Abstract:

The straight advantages of the use of graphs for representation purposes
appear to be useless in some applications due to the lack of mathematical
structure in graph domains. An illustrative example is the problem of finding
a representative of a set of graphs. While in vector spaces it is easy to
compute representatives such as medians and means with respect to a wide
range of distances, in the graph domain the analogy turns out to be a highly
nontrivial task.
In this work we introduce and compare two different approaches to compute a representative of a given set of graphs, namely the median graph and
the barycenter graph. Such ideal concepts suffer from a prohibitive computational cost in practice. Therefore, approximate methods for their computation are presented.
The median graph is defined as the graph minimizing the sum of distances
(SOD) to all the graphs in a given set. A first option is to restrict the search
of the graph with minimum SOD to the original given set, which leads to
the so called set median graph. In order to overcome this restriction, this
minimum can be taken over a more general search space. The resulting
graph is called generalized median graph, which is expected to provide better
representatives but is much harder to obtain. The strategy presented in this
work for its computation consists in mapping graphs into a vector space and
computing the median in this image space. The result is then mapped back
to the graph domain, to obtain the median graph. Several variations of this
standard methodology are presented.
In a second approach we present the new concept of barycenter graph,
more concretely, we present the set barycenter graph and generalized barycenter graph. The barycenter graph is inspired in the concept of barycenter or
centroid in vector spaces, which minimizes the sum of the square of the distances (SOSD) to the vectors for which we want to find a representative.

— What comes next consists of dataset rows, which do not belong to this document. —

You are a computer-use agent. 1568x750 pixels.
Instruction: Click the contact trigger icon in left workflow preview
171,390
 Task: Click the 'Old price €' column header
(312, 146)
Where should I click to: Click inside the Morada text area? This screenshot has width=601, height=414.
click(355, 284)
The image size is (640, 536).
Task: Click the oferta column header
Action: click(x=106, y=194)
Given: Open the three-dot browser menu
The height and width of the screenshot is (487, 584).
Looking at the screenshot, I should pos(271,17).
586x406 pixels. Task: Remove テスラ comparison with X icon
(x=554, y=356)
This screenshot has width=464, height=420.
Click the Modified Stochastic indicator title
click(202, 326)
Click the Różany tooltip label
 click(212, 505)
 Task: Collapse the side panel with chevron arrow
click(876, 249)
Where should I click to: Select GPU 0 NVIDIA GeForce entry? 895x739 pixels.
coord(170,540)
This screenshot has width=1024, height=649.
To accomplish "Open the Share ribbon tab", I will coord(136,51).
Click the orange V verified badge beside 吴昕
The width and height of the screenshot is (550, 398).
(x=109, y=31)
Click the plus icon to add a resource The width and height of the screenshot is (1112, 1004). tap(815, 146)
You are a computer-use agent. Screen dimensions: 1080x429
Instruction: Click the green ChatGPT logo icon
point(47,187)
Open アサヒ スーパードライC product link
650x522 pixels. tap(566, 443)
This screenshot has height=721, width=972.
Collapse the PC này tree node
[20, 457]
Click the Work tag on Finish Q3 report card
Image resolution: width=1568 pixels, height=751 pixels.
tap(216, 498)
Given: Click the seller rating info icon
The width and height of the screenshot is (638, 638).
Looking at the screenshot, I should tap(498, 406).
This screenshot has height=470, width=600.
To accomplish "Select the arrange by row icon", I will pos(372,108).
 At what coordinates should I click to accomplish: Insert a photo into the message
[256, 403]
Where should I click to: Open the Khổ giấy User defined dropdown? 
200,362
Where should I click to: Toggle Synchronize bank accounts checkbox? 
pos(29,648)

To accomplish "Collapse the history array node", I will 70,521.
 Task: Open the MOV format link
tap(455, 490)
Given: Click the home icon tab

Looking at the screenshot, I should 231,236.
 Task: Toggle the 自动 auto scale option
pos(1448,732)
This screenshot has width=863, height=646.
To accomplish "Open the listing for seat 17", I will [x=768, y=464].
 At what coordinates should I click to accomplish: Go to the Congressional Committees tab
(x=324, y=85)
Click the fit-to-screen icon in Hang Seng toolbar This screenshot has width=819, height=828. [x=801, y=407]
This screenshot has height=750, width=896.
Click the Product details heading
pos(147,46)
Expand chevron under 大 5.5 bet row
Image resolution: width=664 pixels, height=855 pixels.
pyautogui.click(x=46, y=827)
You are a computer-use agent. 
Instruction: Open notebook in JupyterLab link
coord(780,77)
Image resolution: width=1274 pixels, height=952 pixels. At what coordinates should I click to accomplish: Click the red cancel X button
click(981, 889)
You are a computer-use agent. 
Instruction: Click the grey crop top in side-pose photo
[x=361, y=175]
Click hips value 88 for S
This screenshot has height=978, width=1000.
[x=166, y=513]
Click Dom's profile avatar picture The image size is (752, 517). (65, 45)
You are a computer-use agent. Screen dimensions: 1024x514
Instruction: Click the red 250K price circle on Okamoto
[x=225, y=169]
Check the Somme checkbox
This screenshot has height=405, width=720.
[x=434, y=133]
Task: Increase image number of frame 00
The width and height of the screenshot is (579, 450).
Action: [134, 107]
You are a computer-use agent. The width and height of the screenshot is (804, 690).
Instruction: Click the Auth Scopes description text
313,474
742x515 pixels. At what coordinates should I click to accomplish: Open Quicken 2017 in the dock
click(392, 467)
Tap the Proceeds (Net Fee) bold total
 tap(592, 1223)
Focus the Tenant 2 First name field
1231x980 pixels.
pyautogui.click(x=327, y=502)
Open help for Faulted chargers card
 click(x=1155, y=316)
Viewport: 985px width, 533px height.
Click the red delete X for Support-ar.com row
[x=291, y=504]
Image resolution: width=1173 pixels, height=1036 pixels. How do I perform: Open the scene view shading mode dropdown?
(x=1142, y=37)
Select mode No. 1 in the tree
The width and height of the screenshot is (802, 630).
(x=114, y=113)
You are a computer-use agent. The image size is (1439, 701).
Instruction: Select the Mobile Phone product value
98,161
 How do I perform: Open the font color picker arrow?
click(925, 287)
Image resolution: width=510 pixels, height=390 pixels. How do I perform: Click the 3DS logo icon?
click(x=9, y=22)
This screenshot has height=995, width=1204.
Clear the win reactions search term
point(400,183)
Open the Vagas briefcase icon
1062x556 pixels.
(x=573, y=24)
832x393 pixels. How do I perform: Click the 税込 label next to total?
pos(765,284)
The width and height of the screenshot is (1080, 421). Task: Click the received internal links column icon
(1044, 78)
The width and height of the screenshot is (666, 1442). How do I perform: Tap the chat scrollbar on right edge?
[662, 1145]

The strategy proposed to compute the generalized barycenter graph can be
straightly performed in the graph domain, in analogy to the barycenter computation in Euclidean spaces, by iteratively computing the weighted mean of
pairs of graphs. Thus, in this case no auxiliary vector space is needed. We
present a collection of variants of this algorithm. Similarly to the case of the
median graph, we search for the graph in the given set with minimum SOSD,
mainly for evaluation purposes.
In order to compare the different methods presented in the work, we perform some clustering experiments on one semi{artificial and three realworld datasets. The evaluation is carried out using standard clustering performance
indexes. It is worth mentioning that, up to our knowledge, no algorithms for
graph representatives' computation can be found which are able to handle
the sizes of both graphs and graphsets we work with.
Results presented in this work lead to promising conclusions on the proposed techniques. The methods presented to compute the generalized median
and barycenter graph outperform in general the set median and barycenter
graphs, respectively. In the case of the median graph, also some previous
methods are overcome. Finally, we come to the conclusion that none of the
two approaches is clearly better than the other, but that it depends on the
characteristics of the underlying data. In other words, that the new concept
of barycenter graph is as good a representative as the median graph.